According to the document, IRS agents are directed to use the tips to find new, "independent" evidence: "Usable information regarding these leads must be developed from such independent sources as investigative files, subscriber and toll requests, physical surveillance, wire intercepts, and confidential source information. Information obtained from SOD in response to a search or query request cannot be used directly in any investigation (i.e. cannot be used in affidavits, court proceedings or maintained in investigative files)."

The IRS document makes no reference to SOD's sources of information, which include a large DEA telephone and Internet database.
Are you sure that these tactics will never be used against political opponents? Recall the Bush years, when the "no-fly" lists were used to harass left-wing critics of the administration...

The propaganda! It burns! I've cited The Moderate Voice from time to time. Previously, I've never really had much problem with (or interest in) that site. But this shows how thoroughly the anti-Snowden propaganda blitz has penetrated the national consciousness.

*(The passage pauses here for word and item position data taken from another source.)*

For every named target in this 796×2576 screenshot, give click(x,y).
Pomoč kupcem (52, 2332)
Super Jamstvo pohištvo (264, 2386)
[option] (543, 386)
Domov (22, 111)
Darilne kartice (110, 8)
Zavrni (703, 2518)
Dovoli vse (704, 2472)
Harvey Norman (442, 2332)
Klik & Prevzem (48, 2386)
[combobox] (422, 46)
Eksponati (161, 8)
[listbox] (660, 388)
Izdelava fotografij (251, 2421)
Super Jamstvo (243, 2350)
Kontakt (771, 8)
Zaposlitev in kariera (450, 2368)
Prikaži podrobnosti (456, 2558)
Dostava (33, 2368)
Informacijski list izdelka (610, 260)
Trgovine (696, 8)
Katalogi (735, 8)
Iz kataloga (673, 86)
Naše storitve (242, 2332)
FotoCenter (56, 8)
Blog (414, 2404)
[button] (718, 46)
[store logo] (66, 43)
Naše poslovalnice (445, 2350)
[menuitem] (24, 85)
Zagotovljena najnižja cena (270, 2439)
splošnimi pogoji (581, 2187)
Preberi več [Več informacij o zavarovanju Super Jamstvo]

The topic is the National Review's recent -- and uncharacteristically reasonable -- call to give Snowden immunity in exchange for testimony. The MV response:
Second, Snowden’s megalomania means that Snowden would be unlikely to accept any such offer. He views himself as a transcendent global figure, allying with a host of authoritarian regimes and anarchist groups against the United States generally. He appears to believe that he is at the heart of a global conspiracy, that the CIA is out to kill him, and that his disclosures caused the CIA to threaten to assassinate the entire families of any congressional representatives who voted against an anti-NSA bill. Why would Snowden’s massively inflated self-image deflate from a grant of immunity?
What nonsense. Megalomania? Is this guy kidding? Did that soft-spoken fellow in those interviews seem very megalomaniacal to you?
Snowden’s media handler Greenwald would also probably object. Snowden’s testimony to Congress would cut off the one thing that Greenwald values most: exclusive ownership of the spotlight. Indeed, evidence is mounting that Greenwald groomed Snowden as a sock puppet for his anti-NSA crusade long before Snowden decamped for Hong Kong and Russia.
Now this is paranoia of the lowest form. Are we really supposed to believe these baseless accusations that evil journalists are plotting to "turn" those who toil within the spook empire? I would expect this sort of idiocy from Ann Coulter or Michelle Malkin, but not from any site labeled "The Moderate Voice."

Needless to say, there's no evidence for any of this nonsense. A hundred years from now, Greenwald will be remembered as one of the few remaining real journalists. And Snowden will be known as one of the few willing to sacrifice a life of ease in order to pursue the dictates of conscience.

Always remember the words of Malcolm X:

“If you're not careful, the newspapers will have you hating the people who are being oppressed, and loving the people who are doing the oppressing.”

"I've had enough of someone else's propaganda. I'm for truth, no matter who tells it. I'm for justice, no matter who it's for or against. I'm a human being first and foremost, and as such I am for whoever and whatever benefits humanity as a whole."

4 comments:

Anonymous said...

Still support Obama?

Carmelo Clandestine said...

What would be the word for "rule by spies"?

"Cryptocracy" or "cryptarchy", maybe?

Stephen Morgan said...

http://www.bbc.co.uk/blogs/adamcurtis/posts/BUGGER

That's a series of interesting stories from the archives about spies. Like those who read all of Daniel Day-Lewis's dad's post.

Curtis' point is that spies are frequently incompetent. You may remember a story about Reagan's new CIA chief demanding information about the Kremlin's international terror network, only to be told by his subordinates that it was a fantasy they had created to fool gullible right wingers. He refused to believe it.

Zolodoco said...

They use the term "sock puppet" to sound like one of the cool kids and fail miserably because they clearly don't know what it means.